Europe on tenterhooks over mutual fund probes
Roxane McMeeken reports on the worry Eliot Spitzer’s campaign is invoking.
Distributors are re-evaluating potential agreements with asset managers in the light of a series of US probes into mutual fund practices. Financial services authorities in France, Germany, the Netherlands, Switzerland and the UK have also launched investigations in the fear that market abuses of US funds could prove a wider-spread problem.
Bernard Aybran, head of manager selection at LCF Rothschild in France, was among those on tenterhooks.
“The asset managers involved in the ongoing US probes – Putnam, Strong, ACM – cannot be on our buy list,” admitted Mr Aybran. “Fortunately we do not work with any of those funds at this point. We cannot even consider investing with them in the near future before the storm has calmed down.”
Markus Melchart, fund selection expert at the Viennese bank Epicon, said he would monitor the investigations closely, although it was too early to take action yet.
He said: “We have a reasonable portion of Austrian funds in our portfolio and the Austrian regulation of the relationship between custodian bank, investment manager and the transfer agent prevents any kind of late trading or market timing.”
A Citigroup spokesman confirmed that the private banking arm was also “keeping a watching brief”.
Further departures have followed New York’s attorney general Eliot Spitzer’s campaign against improper trading in the US in tandem with Securities and Exchange Commission investigations. Putnam’s chief executive Larry Lasser was forced to quit, replaced by Charles E “Ed” Haldemen. Richard Garland, CEO of Janus International, has also resigned.

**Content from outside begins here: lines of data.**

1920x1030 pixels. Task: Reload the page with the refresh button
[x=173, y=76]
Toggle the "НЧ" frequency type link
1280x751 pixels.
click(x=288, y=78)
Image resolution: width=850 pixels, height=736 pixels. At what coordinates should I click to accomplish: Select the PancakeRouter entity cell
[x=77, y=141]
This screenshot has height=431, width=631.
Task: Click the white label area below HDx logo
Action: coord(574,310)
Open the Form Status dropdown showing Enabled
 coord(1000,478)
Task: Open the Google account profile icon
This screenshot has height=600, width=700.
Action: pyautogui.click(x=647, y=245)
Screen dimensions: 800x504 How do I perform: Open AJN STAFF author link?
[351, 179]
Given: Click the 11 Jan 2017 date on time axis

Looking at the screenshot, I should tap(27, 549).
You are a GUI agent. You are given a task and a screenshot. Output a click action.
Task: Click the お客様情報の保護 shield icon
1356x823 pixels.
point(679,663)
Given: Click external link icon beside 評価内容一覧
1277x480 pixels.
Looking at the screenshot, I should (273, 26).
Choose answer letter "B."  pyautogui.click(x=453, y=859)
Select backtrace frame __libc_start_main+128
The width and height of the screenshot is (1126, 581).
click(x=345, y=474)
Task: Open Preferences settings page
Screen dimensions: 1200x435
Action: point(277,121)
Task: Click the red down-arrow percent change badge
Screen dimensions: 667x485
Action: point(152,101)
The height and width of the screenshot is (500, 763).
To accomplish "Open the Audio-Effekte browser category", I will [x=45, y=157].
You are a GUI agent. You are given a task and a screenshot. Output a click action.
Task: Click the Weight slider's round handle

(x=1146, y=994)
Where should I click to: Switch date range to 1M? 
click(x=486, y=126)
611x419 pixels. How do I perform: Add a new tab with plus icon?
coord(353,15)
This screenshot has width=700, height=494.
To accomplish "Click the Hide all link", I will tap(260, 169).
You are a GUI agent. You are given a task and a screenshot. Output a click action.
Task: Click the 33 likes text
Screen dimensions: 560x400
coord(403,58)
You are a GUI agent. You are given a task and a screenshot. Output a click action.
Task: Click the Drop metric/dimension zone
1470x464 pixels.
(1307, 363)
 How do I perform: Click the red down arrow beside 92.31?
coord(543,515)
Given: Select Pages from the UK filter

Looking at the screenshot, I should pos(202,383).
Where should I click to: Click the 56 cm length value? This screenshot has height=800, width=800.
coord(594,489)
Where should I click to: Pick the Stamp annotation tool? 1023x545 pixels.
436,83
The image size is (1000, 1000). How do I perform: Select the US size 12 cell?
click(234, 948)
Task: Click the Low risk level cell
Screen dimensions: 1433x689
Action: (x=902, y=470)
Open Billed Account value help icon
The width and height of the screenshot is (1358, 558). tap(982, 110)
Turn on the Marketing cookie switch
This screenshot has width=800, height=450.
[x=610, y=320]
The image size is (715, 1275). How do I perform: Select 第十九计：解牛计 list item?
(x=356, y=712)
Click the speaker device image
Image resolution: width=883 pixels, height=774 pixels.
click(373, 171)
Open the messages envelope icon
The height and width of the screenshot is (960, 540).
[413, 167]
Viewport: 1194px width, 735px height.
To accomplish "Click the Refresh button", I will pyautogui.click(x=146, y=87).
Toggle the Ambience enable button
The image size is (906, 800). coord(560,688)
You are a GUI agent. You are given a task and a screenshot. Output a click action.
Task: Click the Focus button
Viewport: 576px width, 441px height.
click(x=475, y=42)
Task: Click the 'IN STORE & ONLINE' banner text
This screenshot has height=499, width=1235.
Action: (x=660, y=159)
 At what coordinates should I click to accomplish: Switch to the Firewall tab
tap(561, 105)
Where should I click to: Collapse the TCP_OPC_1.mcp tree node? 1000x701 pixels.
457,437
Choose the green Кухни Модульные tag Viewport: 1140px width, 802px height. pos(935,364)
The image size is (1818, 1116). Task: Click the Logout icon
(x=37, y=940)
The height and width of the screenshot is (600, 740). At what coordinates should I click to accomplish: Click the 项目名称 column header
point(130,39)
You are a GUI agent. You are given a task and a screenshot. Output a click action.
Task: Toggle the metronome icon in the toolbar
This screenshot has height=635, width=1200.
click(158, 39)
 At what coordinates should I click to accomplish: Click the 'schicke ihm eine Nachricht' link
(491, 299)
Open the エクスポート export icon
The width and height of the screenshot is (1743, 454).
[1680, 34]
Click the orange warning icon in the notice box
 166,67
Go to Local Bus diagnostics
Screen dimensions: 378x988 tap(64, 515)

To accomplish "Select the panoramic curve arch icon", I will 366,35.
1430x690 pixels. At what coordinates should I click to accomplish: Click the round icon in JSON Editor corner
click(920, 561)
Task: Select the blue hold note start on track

The world’s largest pension fund, CalPERs, terminated Putnam from a E1bn mandate. Fund managers selling products in Europe have been drawn into Mr Spitzer’s line of fire, including Morgan Stanley and Deutsche Bank.
Epicon’s Mr Melchart added: “We still see mutual funds as the appropriate vehicle for investing as you get professional management and a high grade of diversification – all for small amounts of money”.
US federal prosecutors have meanwhile charged 47 foreign exchange traders with allegedly defrauding small investors out of “millions of dollars”.